**About this task:** Copy out each of the saved entries below, word for word, with nothing altered.

───── Provided entries ─────

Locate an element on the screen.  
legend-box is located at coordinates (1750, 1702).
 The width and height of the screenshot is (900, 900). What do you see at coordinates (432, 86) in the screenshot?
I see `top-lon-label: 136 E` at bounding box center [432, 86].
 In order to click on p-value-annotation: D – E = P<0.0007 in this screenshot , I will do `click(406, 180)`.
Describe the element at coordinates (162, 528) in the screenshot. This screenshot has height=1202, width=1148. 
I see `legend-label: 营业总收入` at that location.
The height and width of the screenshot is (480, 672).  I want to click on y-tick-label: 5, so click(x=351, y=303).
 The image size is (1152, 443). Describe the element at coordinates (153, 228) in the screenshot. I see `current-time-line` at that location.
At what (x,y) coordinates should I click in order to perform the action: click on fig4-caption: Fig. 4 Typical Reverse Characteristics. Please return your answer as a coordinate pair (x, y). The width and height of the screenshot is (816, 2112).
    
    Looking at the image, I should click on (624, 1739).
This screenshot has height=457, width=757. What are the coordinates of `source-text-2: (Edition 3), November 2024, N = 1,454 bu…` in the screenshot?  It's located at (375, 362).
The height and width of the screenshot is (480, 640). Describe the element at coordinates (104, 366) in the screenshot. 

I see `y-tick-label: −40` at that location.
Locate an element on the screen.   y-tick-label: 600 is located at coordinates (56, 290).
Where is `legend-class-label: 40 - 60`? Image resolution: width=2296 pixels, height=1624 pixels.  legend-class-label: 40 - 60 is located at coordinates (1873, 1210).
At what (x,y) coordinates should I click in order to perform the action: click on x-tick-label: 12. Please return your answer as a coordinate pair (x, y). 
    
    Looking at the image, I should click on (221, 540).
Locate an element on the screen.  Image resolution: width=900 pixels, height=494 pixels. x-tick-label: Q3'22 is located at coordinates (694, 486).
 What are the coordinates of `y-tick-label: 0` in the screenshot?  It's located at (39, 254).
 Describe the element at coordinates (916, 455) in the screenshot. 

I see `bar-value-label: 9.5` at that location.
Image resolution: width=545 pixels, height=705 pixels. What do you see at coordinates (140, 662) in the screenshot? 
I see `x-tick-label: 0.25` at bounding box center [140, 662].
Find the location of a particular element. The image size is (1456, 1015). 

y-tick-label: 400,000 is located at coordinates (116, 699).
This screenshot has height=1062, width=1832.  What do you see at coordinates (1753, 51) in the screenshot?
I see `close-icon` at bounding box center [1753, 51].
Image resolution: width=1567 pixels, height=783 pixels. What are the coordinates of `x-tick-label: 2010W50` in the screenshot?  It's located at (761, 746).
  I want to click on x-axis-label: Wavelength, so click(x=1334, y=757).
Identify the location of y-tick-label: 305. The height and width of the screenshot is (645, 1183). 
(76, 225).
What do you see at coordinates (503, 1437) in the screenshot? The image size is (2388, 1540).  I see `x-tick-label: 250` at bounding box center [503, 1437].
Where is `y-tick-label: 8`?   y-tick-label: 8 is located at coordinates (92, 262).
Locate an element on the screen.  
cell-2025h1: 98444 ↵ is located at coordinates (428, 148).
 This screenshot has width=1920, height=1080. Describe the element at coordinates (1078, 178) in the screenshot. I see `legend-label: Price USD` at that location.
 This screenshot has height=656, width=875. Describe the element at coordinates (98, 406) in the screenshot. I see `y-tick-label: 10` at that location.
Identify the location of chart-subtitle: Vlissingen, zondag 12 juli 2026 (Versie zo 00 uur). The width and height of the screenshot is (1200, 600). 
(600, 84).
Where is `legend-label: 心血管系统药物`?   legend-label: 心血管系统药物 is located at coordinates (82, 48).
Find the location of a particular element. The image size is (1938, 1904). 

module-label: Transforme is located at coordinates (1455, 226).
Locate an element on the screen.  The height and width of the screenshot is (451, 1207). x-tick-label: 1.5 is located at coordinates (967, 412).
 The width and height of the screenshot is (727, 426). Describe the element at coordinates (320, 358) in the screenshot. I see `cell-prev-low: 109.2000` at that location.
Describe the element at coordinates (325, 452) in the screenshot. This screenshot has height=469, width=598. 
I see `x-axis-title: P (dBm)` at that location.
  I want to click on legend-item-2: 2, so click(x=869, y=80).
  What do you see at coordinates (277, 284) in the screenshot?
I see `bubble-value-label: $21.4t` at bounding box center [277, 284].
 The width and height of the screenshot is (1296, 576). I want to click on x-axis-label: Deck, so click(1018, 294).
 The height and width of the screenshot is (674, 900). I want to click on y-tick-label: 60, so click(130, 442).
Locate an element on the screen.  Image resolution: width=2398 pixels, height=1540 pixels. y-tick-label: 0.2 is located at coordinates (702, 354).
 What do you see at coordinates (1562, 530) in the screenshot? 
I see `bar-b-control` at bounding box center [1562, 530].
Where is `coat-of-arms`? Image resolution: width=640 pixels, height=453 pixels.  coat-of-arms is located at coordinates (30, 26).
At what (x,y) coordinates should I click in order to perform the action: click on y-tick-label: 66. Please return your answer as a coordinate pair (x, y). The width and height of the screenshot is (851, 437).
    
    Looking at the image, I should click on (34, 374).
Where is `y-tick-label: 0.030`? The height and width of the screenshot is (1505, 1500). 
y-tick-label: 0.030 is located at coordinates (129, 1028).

─────

**Answer box:**
Locate an element on the screen.  
legend-box is located at coordinates (1750, 1702).
 The width and height of the screenshot is (900, 900). What do you see at coordinates (432, 86) in the screenshot?
I see `top-lon-label: 136 E` at bounding box center [432, 86].
 In order to click on p-value-annotation: D – E = P<0.0007 in this screenshot , I will do `click(406, 180)`.
Describe the element at coordinates (162, 528) in the screenshot. This screenshot has height=1202, width=1148. 
I see `legend-label: 营业总收入` at that location.
The height and width of the screenshot is (480, 672).  I want to click on y-tick-label: 5, so click(x=351, y=303).
 The image size is (1152, 443). Describe the element at coordinates (153, 228) in the screenshot. I see `current-time-line` at that location.
At what (x,y) coordinates should I click in order to perform the action: click on fig4-caption: Fig. 4 Typical Reverse Characteristics. Please return your answer as a coordinate pair (x, y). The width and height of the screenshot is (816, 2112).
    
    Looking at the image, I should click on (624, 1739).
This screenshot has height=457, width=757. What are the coordinates of `source-text-2: (Edition 3), November 2024, N = 1,454 bu…` in the screenshot?  It's located at (375, 362).
The height and width of the screenshot is (480, 640). Describe the element at coordinates (104, 366) in the screenshot. 

I see `y-tick-label: −40` at that location.
Locate an element on the screen.   y-tick-label: 600 is located at coordinates (56, 290).
Where is `legend-class-label: 40 - 60`? Image resolution: width=2296 pixels, height=1624 pixels.  legend-class-label: 40 - 60 is located at coordinates (1873, 1210).
At what (x,y) coordinates should I click in order to perform the action: click on x-tick-label: 12. Please return your answer as a coordinate pair (x, y). 
    
    Looking at the image, I should click on (221, 540).
Locate an element on the screen.  Image resolution: width=900 pixels, height=494 pixels. x-tick-label: Q3'22 is located at coordinates (694, 486).
 What are the coordinates of `y-tick-label: 0` in the screenshot?  It's located at (39, 254).
 Describe the element at coordinates (916, 455) in the screenshot. 

I see `bar-value-label: 9.5` at that location.
Image resolution: width=545 pixels, height=705 pixels. What do you see at coordinates (140, 662) in the screenshot? 
I see `x-tick-label: 0.25` at bounding box center [140, 662].
Find the location of a particular element. The image size is (1456, 1015). 

y-tick-label: 400,000 is located at coordinates (116, 699).
This screenshot has height=1062, width=1832.  What do you see at coordinates (1753, 51) in the screenshot?
I see `close-icon` at bounding box center [1753, 51].
Image resolution: width=1567 pixels, height=783 pixels. What are the coordinates of `x-tick-label: 2010W50` in the screenshot?  It's located at (761, 746).
  I want to click on x-axis-label: Wavelength, so click(x=1334, y=757).
Identify the location of y-tick-label: 305. The height and width of the screenshot is (645, 1183). 
(76, 225).
What do you see at coordinates (503, 1437) in the screenshot? The image size is (2388, 1540).  I see `x-tick-label: 250` at bounding box center [503, 1437].
Where is `y-tick-label: 8`?   y-tick-label: 8 is located at coordinates (92, 262).
Locate an element on the screen.  
cell-2025h1: 98444 ↵ is located at coordinates (428, 148).
 This screenshot has width=1920, height=1080. Describe the element at coordinates (1078, 178) in the screenshot. I see `legend-label: Price USD` at that location.
 This screenshot has height=656, width=875. Describe the element at coordinates (98, 406) in the screenshot. I see `y-tick-label: 10` at that location.
Identify the location of chart-subtitle: Vlissingen, zondag 12 juli 2026 (Versie zo 00 uur). The width and height of the screenshot is (1200, 600). 
(600, 84).
Where is `legend-label: 心血管系统药物`?   legend-label: 心血管系统药物 is located at coordinates (82, 48).
Find the location of a particular element. The image size is (1938, 1904). 

module-label: Transforme is located at coordinates (1455, 226).
Locate an element on the screen.  The height and width of the screenshot is (451, 1207). x-tick-label: 1.5 is located at coordinates (967, 412).
 The width and height of the screenshot is (727, 426). Describe the element at coordinates (320, 358) in the screenshot. I see `cell-prev-low: 109.2000` at that location.
Describe the element at coordinates (325, 452) in the screenshot. This screenshot has height=469, width=598. 
I see `x-axis-title: P (dBm)` at that location.
  I want to click on legend-item-2: 2, so click(x=869, y=80).
  What do you see at coordinates (277, 284) in the screenshot?
I see `bubble-value-label: $21.4t` at bounding box center [277, 284].
 The width and height of the screenshot is (1296, 576). I want to click on x-axis-label: Deck, so click(1018, 294).
 The height and width of the screenshot is (674, 900). I want to click on y-tick-label: 60, so click(130, 442).
Locate an element on the screen.  Image resolution: width=2398 pixels, height=1540 pixels. y-tick-label: 0.2 is located at coordinates (702, 354).
 What do you see at coordinates (1562, 530) in the screenshot? 
I see `bar-b-control` at bounding box center [1562, 530].
Where is `coat-of-arms`? Image resolution: width=640 pixels, height=453 pixels.  coat-of-arms is located at coordinates (30, 26).
At what (x,y) coordinates should I click in order to perform the action: click on y-tick-label: 66. Please return your answer as a coordinate pair (x, y). The width and height of the screenshot is (851, 437).
    
    Looking at the image, I should click on (34, 374).
Where is `y-tick-label: 0.030`? The height and width of the screenshot is (1505, 1500). 
y-tick-label: 0.030 is located at coordinates (129, 1028).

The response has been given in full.